Behind R.J., the homicide map loomed on the cubicle wall.

“Okay. So look-just look at the map, R.J. It’s behind you. No-lean up-yes. There. The pin dots are homicides. Black pins, black male murder victims. White pins, white men. Yellow pins, Asian. Orange, Hispanic.”

“This is quite racist, you know.”

“Pink pins, women victims of any race.”

“Have you had a talk with HR on sensitivity training?”

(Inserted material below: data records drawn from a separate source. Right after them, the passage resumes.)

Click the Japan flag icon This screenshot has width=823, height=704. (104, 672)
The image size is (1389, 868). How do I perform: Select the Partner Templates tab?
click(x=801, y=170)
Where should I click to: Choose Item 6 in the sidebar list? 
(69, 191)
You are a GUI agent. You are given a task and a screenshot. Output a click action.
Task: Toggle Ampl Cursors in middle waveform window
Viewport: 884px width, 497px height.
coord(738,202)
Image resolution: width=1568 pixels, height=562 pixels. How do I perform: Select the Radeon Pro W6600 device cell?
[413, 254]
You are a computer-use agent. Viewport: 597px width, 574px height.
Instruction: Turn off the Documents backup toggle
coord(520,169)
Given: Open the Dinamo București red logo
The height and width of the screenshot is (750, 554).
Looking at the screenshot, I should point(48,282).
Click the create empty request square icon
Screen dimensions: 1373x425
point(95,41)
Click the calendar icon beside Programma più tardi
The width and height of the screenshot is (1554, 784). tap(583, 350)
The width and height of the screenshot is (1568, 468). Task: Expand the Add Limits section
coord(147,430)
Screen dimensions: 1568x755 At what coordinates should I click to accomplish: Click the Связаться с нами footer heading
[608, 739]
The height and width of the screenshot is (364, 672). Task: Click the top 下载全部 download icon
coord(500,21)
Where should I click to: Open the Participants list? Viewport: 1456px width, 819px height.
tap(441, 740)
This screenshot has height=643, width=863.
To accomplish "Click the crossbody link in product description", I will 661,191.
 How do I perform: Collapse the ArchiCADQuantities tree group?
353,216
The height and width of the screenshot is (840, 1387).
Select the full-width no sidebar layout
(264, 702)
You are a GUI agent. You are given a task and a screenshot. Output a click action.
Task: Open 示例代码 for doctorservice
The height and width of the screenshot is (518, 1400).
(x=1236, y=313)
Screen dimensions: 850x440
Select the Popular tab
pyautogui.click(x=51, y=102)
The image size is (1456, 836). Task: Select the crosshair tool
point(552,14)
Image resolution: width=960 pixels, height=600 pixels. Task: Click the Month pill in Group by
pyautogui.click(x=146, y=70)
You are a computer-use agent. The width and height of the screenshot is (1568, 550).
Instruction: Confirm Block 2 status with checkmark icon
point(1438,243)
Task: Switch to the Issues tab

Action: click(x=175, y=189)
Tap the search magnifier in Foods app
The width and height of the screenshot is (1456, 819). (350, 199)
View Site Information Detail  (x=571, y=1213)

Sully knew, without counting, that there were two hundred and six pins of all colors so far this year. One hundred and seventy-one pins were black. Eleven were orange. Four were white. One was yellow.

“There are only nineteen pink pins, R.J. See how they’re spread out, but mostly east of the Anacostia?”

“All of them are mostly east of the Anacostia.”

“Yeah. Well. Watch this.” He reached into the top sliding drawer of his desk and pulled out three pink pins. He rolled the chair over to the cubicle wall. He found the intersection of Georgia and Princeton Place, then traced a finger slightly to the right to get to the rec center. He pushed all three pins in-marking the deaths of Sarah, Noel, and Lana. Then he pushed his chair back, rolling until he stopped alongside R.J.’s chair.

The map documented, in ways that economists and social scientists spent oceans of time and expense duplicating, the diamond-shaped city’s fault lines between race and class. To the west of the green expanse of Rock Creek Park, there were only three pins, two white and one black. To the right of the park, to the east and south, there were more than 190, almost all of them black.

Right in the middle, apart from any other pins, were the three pins Sully had just inserted. They formed a tiny pink cluster, a raised welt.